Text extract:
<<<<
I think Bill might be onto something here. I'm not familiar with the model of the lathe,but it is entirely possible that binders might not be free enough in their holes  to be letting go of the quill. Or,there could be a misalignment in the bolt holes in the binders,causing them to get stuck on the bolt,not freeing the quill. I have seen this happen before.

I assumed this tailstock had a slit from what post #1 said about wedging the slit open.


----------



## Andre (Oct 22, 2014)

xman_charl said:


> *tailstock was hard on mine because of that threaded screw on top.
> 
> Threaded screw fits in slot/groove of tailstock. keeps it from rotating.
> 
> ...



Don't modify things unless you know the problem. Measure the OD of the    ram for any large spots, if so, address them. Then inspect and measure    the bore ID. If there are any high spots in the bore, then hone. Don't    go at the bore if the tailstock ram is the problem, it may not be    perfect round after all.


----------



## bstanga (Oct 23, 2014)

Bill Gruby said:


> The G 0602 has a set of binders the lock the ram on the tailstock. Remove them and see if the problem still exists? If the problem goes away your problem is this set of binders. They are not letting the ram completely loose.
> 
> "Billy G"



I have had it apart many times now and have not seen any "binders". I did use the hone lase night and it is much better, but not acting as a precision tool by any means. I was very sparing with the master cylinder hone and kept it moving at ll times.

brian


----------



## chuckorlando (Oct 23, 2014)

The problem with a hone is it leaves scratches. Well the cylinder hones I have do any ways. You dont want scratches.

Dykum the whole thing and find where it's rubbing if rubbing is the issue


----------



## higgite (Oct 23, 2014)

bstanga said:


> I have had it apart many times now and have not seen any "binders". I did use the hone lase night and it is much better, but not acting as a precision tool by any means. I was very sparing with the master cylinder hone and kept it moving at ll times.
> 
> brian



The "binders" are operated by the locking handle on top of the tailstock. Grizzly may call that part something else, but if your quill lock works, they are there. Without them you wouldn't be able to lock the quill down.

 When you had it apart, did you take the quill lock and leadscrew out to see if the quill would slide freely by hand? Don't unscrew the quill locking handle all the way or you could leave the binder behind in the tailstock body. Just pull it straight up after you remove the quill and the binder should come out with it.

If you have already done all that and I'm preaching to the choir, ignore me and go back to regular programming. )

Tom

ETA: I forgot to mention, when testing the quill to bore fit, also remove the set screw that keeps the quill from twisting in the bore.


----------



## Bill Gruby (Oct 23, 2014)
>>>>
Tasks:
1/ Reproduce verbatim the stretch of the tailstock thread from "## bstanga (Oct" through "ram completely loose.".
2/ Based on the tailstock thread, state whether each claim is true: (a) bstanga reports that after taking the tailstock apart many times he has not seen any binders; (b) chuckorlando recommends honing because it leaves a smooth finish; (c) higgite says the binders are operated by the locking handle on top of the tailstock.
The listing comes from a separate source and is unrelated to the tailstock thread.

Raw data:
<<<<
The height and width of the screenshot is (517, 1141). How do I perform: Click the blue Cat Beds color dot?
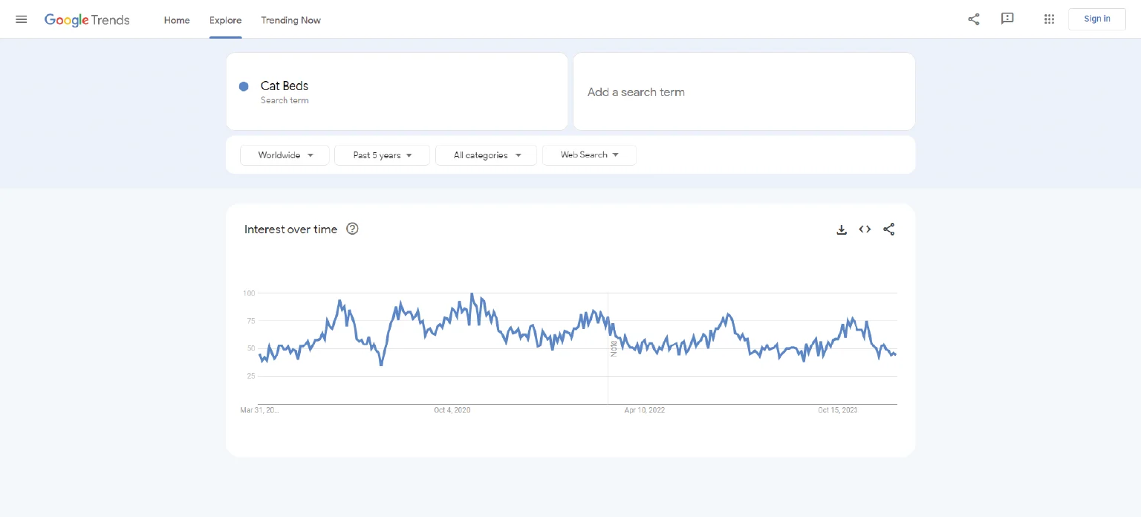pyautogui.click(x=244, y=86)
>>>>
Solutions per task:
1/
## bstanga (Oct 23, 2014)

Bill Gruby said:


> The G 0602 has a set of binders the lock the ram on the tailstock. Remove them and see if the problem still exists? If the problem goes away your problem is this set of binders. They are not letting the ram completely loose.

2/
(a) Yes: "I have had it apart many times now and have not seen any "binders"."
(b) No: "The problem with a hone is it leaves scratches."
(c) Yes: "The "binders" are operated by the locking handle on top of the tailstock."